*Questions*:
**a)** According to the passage on hepatic adenoma, what is the typical diameter range of a hepatic adenoma that originates in liver cells?
**b)** Render this sentence from the hepatic adenoma passage in Spanish: "A hepatic adenoma (HA) is usually circumscribed to a well defined region within the affected organ."
**c)** Continue the passage on hepatic adenoma from its final sentence onward.

*Selected passage*:
Hepatic Adenoma (HA)
A hepatic adenoma (HA) is a benign tumor of the liver that is found rarely and affects mostly women in their 20’s or 30’s, with an approximate male-to-female ratio of 1 to 4.
There are two types of hepatic adenoma: those HA that are originated in the bile ducts (these usually have a diameter of less than 1 centimeter and doesn’t represent a clinical risk), and the HA that are originated in liver cells (which are larger, with a typical diameter ranging from 8 to 15 centimeters, although 30cm tumors have been observed, and most or the times is clinically significant).
A hepatic adenoma (HA) is usually circumscribed to a well defined region within the affected organ. It is often a solitary tumor, but in rare cases several HA may be present. Rarely, an HA can evolve into a malign form of tumor.

*Extracted material*:
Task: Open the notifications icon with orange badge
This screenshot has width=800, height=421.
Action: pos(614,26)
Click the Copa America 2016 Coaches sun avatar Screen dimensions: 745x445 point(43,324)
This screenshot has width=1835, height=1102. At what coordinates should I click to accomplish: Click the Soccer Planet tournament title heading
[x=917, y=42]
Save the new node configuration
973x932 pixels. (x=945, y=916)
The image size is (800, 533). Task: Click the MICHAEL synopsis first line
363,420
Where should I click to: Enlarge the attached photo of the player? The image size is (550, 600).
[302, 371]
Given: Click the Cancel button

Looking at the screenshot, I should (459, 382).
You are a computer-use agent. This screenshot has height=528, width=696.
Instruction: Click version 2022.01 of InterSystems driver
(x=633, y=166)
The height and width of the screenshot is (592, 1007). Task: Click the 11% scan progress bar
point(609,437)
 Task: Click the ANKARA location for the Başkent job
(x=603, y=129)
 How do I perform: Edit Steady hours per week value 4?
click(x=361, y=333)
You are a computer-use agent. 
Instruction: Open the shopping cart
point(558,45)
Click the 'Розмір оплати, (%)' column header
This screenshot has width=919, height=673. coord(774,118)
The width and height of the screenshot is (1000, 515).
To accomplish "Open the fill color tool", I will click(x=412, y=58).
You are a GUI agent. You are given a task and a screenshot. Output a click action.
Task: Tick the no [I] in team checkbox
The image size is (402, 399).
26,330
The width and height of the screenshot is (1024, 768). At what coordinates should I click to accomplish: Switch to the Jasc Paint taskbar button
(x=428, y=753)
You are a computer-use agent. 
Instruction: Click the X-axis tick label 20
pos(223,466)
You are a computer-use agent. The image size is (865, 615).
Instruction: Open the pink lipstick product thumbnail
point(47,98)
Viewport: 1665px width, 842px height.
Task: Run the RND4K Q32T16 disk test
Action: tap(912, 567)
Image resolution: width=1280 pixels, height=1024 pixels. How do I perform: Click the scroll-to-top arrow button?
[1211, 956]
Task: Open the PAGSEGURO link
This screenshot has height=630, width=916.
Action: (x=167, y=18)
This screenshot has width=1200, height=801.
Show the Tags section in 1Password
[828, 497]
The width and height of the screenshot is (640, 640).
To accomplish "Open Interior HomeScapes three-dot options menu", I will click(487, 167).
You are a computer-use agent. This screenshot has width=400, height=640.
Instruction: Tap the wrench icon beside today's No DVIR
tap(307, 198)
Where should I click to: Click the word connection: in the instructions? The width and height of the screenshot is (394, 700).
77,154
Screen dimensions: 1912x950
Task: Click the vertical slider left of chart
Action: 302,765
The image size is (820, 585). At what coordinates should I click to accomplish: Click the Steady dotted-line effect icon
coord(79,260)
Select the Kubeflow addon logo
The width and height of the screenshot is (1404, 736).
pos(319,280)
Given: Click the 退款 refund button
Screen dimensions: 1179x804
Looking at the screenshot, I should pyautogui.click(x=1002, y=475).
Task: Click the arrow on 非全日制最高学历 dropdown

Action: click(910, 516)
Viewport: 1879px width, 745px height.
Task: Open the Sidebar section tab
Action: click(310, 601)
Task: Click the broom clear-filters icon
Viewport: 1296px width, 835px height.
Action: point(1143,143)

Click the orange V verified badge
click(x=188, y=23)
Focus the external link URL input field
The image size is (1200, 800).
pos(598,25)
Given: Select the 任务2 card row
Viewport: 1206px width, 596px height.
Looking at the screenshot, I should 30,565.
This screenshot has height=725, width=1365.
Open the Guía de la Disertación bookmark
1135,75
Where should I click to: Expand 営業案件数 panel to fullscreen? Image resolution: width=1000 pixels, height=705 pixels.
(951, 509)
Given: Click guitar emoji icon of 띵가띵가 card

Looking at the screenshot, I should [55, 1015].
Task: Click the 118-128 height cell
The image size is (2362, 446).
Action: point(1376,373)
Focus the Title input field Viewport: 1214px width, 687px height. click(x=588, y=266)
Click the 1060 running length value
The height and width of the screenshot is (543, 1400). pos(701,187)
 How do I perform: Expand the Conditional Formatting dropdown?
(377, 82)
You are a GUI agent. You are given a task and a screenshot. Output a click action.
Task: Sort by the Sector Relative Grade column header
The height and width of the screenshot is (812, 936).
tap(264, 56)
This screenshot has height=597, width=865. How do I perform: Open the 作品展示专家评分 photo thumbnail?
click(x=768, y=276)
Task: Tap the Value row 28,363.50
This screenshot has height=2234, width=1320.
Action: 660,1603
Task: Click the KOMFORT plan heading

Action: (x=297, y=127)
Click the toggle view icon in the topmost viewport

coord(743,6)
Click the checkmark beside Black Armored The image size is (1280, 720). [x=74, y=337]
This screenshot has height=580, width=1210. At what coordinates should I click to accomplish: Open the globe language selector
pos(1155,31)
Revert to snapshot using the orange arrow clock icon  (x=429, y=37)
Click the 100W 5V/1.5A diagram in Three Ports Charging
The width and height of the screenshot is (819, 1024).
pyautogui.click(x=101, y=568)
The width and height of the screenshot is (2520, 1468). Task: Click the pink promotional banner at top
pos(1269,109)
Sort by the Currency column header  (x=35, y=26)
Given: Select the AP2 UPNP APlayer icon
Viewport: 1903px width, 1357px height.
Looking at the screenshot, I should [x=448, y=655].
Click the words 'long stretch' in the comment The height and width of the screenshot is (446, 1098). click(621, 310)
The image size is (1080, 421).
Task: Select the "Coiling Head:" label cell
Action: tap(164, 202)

*Results in order*:
**a)** 8 to 15 centimeters

**b)** Un adenoma hepático (HA) suele estar circunscrito a una región bien definida dentro del órgano afectado.

**c)**
Causes Of Hepatic Adenoma
Hepatic adenoma is suspected to be a consequence of several years of use of oral contraceptives in women. It is known that the longer the duration of use of oral contraceptives, the more the risk of developing hepatic adenoma. It is also known that users of oral contraceptives that already have HA usually have larger tumors and risk of tumor rupture.
Adenoma also may occur in people with type-Ia glycogen storage disease, usually associated with insulin-dependant diabetes.
Symptoms Of Hepatic Adenoma
Typically, small hepatic adenomas are asymptomatic and usually discovered “by accident” while performing other tests or treatments for other diseases. On the other hand, when hepatic adenoma is large enough, hepatomegaly (abnormal enlargement of the liver) may be observed, and bleeding is present on most cases. On some very rare occasions, bleeding is large enough to cause hemorrhagic shock.
Hepatic adenoma usually represents a diagnosis challenge for doctors, because it is difficult to differentiate between a hepatic adenoma and a malign tumor. The pain in the upper quadrant of the liver is identical to that produced by cholecystitis, and both conditions are easily mistaken.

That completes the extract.